The world’s biggest mining companies producing iron ore from Australia aren’t paying their fair share in taxes, according to a lawmaker who wants a 20-fold raise in a state levy that’s been unchanged since the 1960s and the era of imperial pounds, shillings and pence.
The proposal has “overwhelming” support and Rio Tinto Group and BHP Billiton Ltd.’s objections don’t stack up, according to Brendon Grylls, Western Australia’s Nationals party leader. Grylls, a farmer and one-time baker turned politician, is championing the drive to raise the lease rental payment, levied on ore from the two companies, to A$5 a metric ton ($3.68) from 25 Australian cents.
“It is quite clear to me that Western Australia is not receiving a fair recompense for making our iron ore available,” Grylls said in an interview from his office in West Perth on Tuesday. “It was 2 and 6 converted to 25 cents when decimalization came in.”
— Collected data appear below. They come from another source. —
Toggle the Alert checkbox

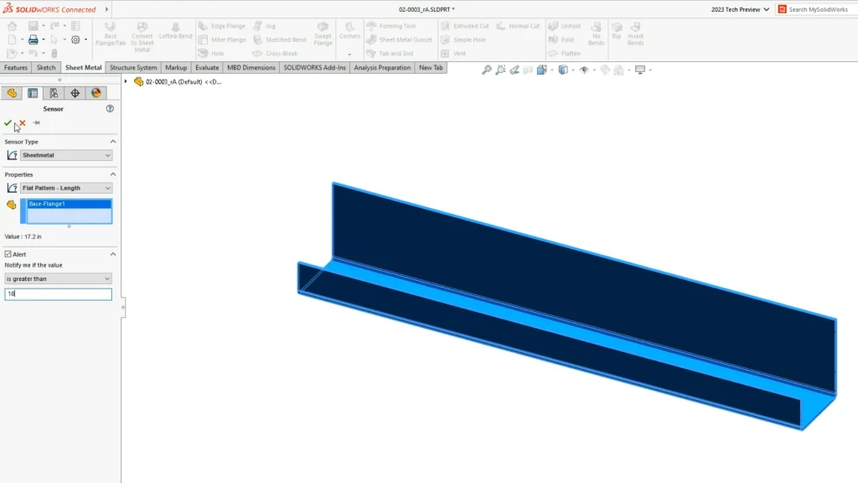(8, 254)
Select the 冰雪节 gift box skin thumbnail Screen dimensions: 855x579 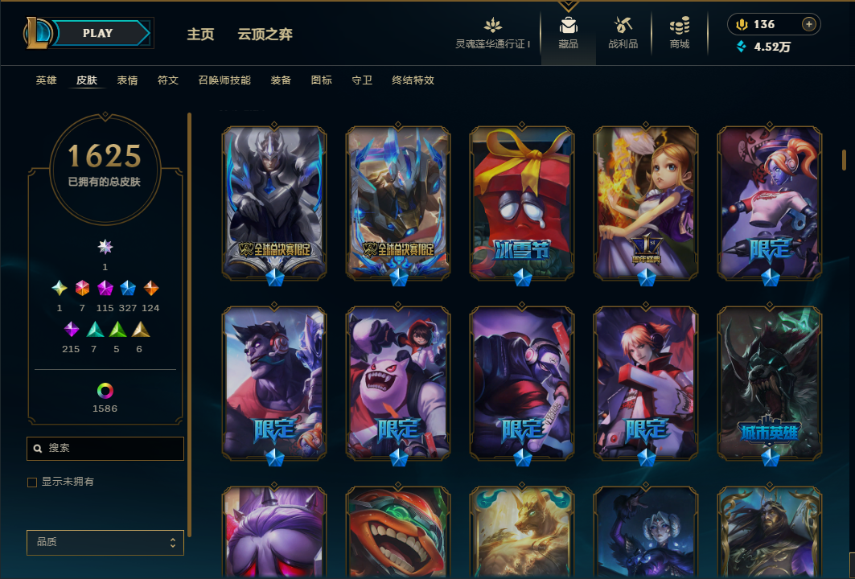[x=522, y=203]
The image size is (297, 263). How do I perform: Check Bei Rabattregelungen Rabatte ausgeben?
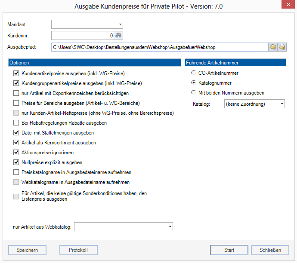(x=16, y=123)
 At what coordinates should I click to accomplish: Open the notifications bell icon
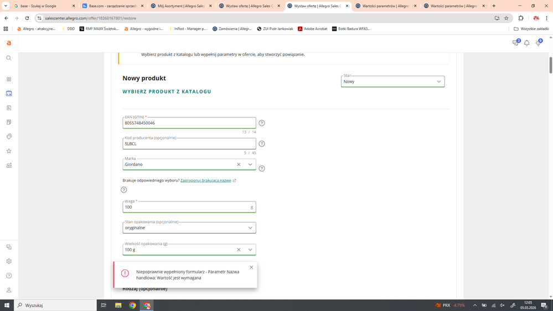click(526, 43)
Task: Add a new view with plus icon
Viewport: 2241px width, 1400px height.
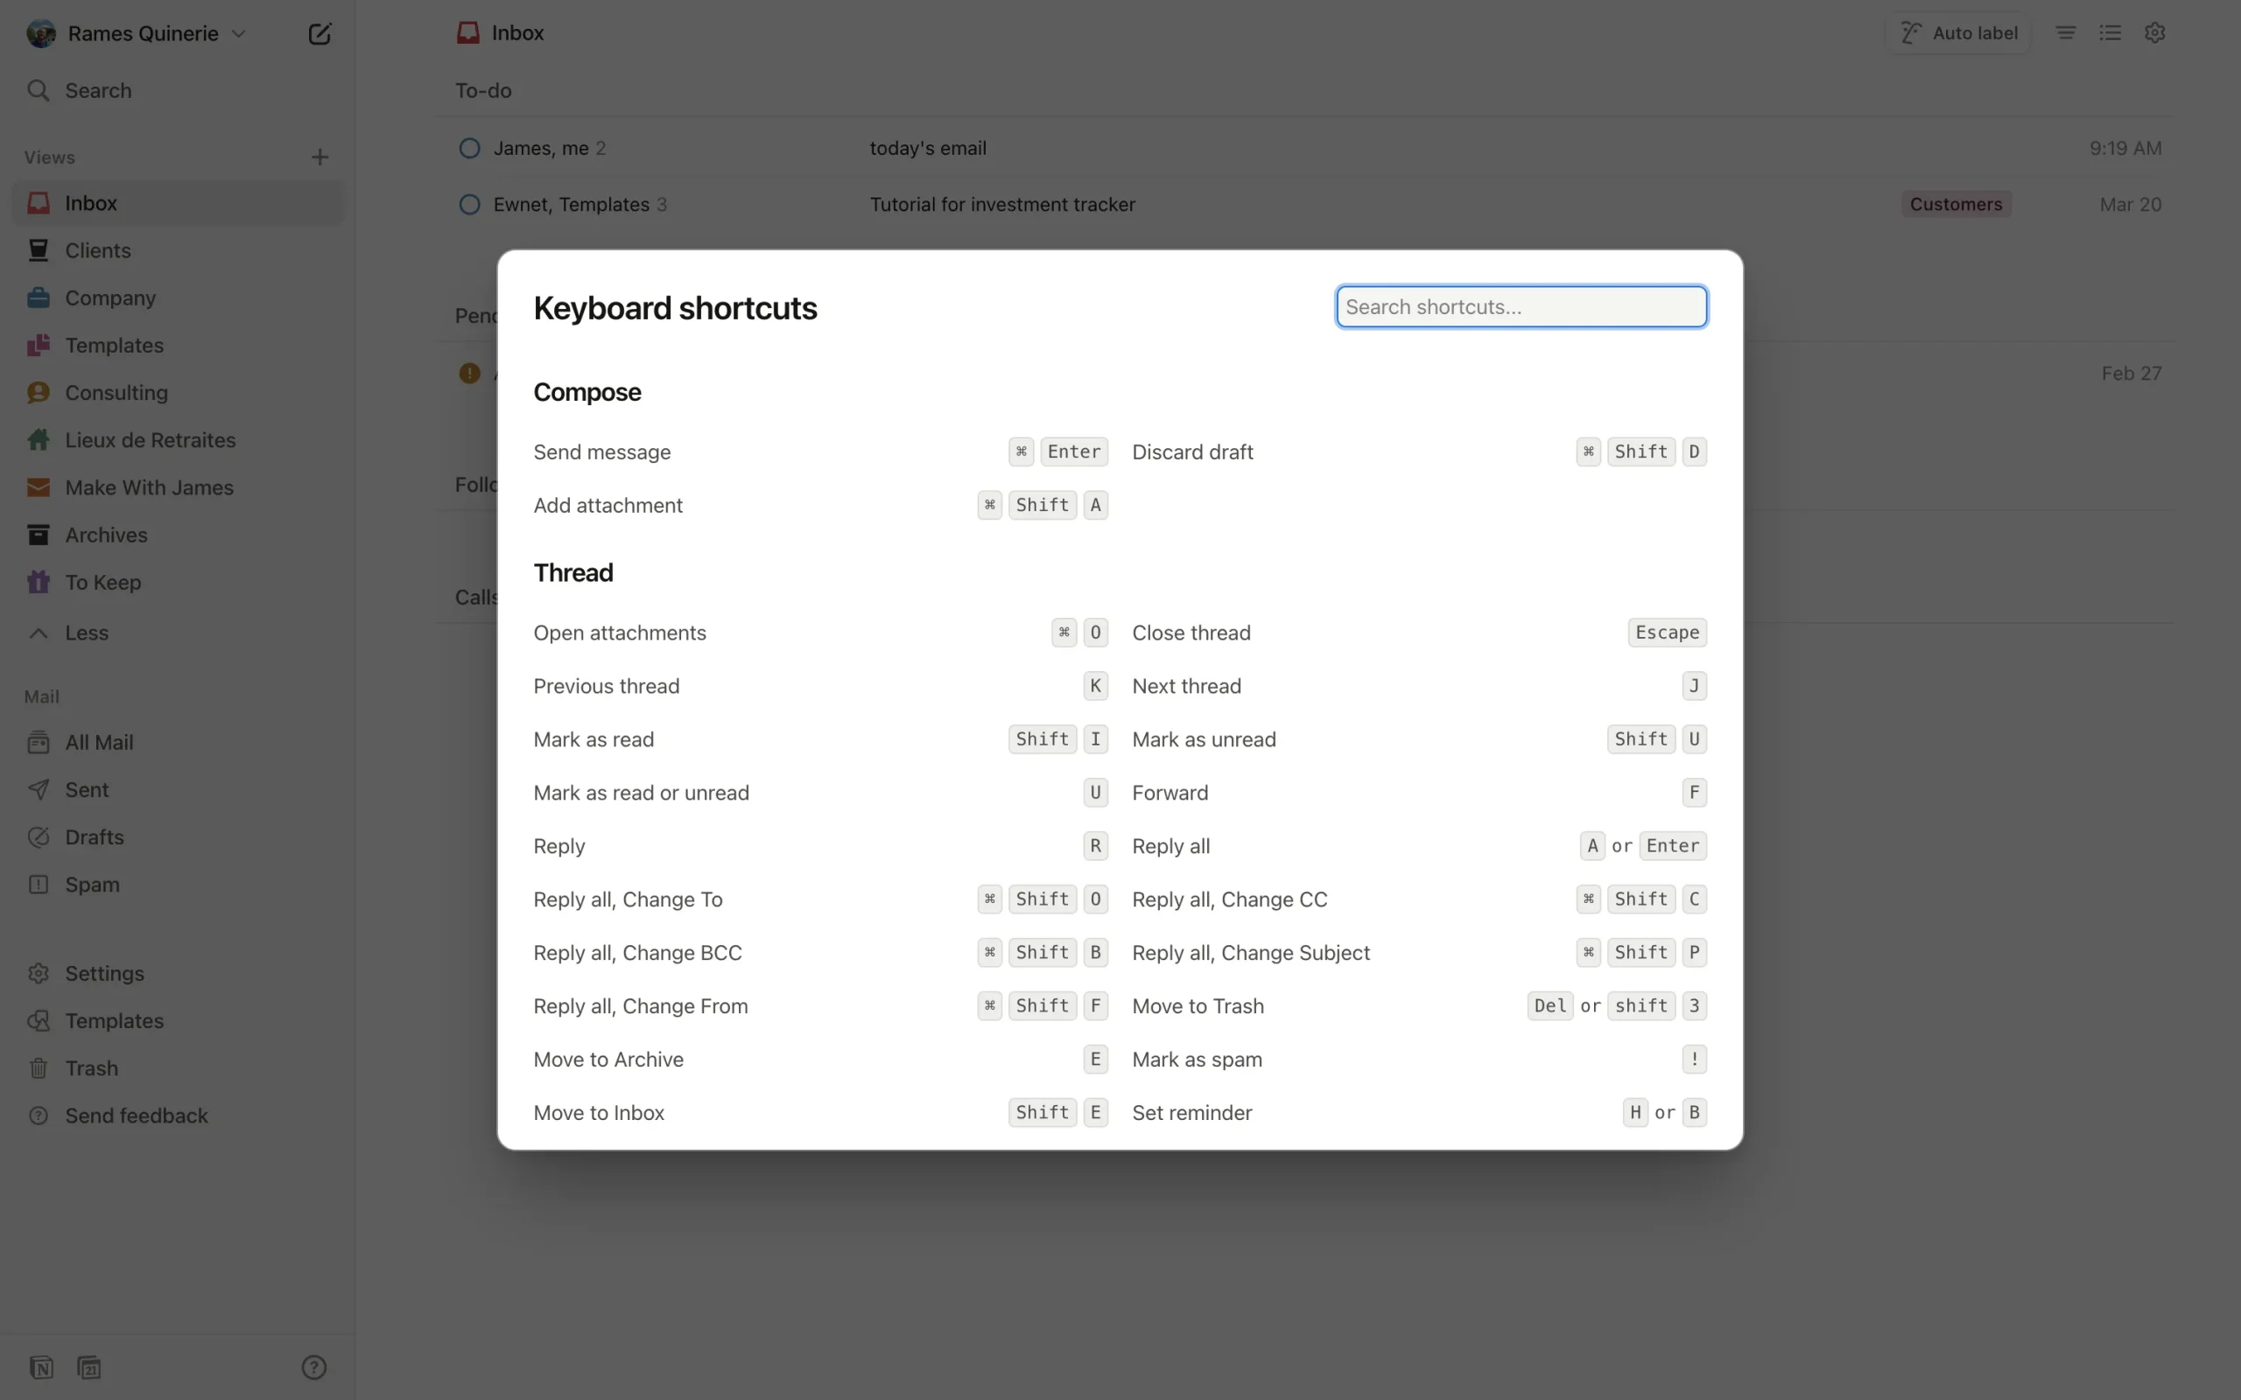Action: point(319,157)
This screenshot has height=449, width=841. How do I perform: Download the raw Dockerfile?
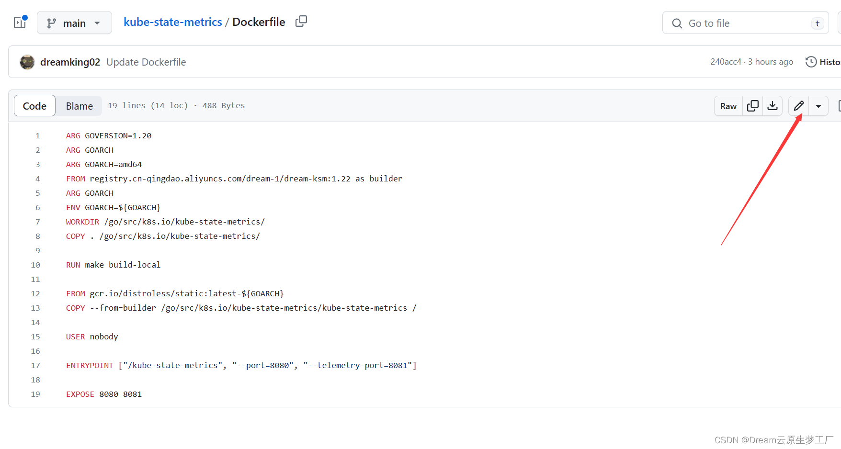[x=773, y=106]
Western Australia is home to the world’s largest iron ore mining hub, with cargoes from the Pilbara feeding Asia’s mills. The plan by Grylls’s Nationals, a junior partner in the state’s ruling coalition, has met with opposition from Rio and BHP, who say it will cost jobs, jeopardize investment, and place them at a disadvantage to rivals.
The fate of the plan may be decided in March when elections are held, and Grylls is betting his partners, the larger Liberal party, will need his support to form a government and he can push the rise through. The proposal was supported by 45 percent of voters, The West Australian reported in September, based on a poll of 1,700 people.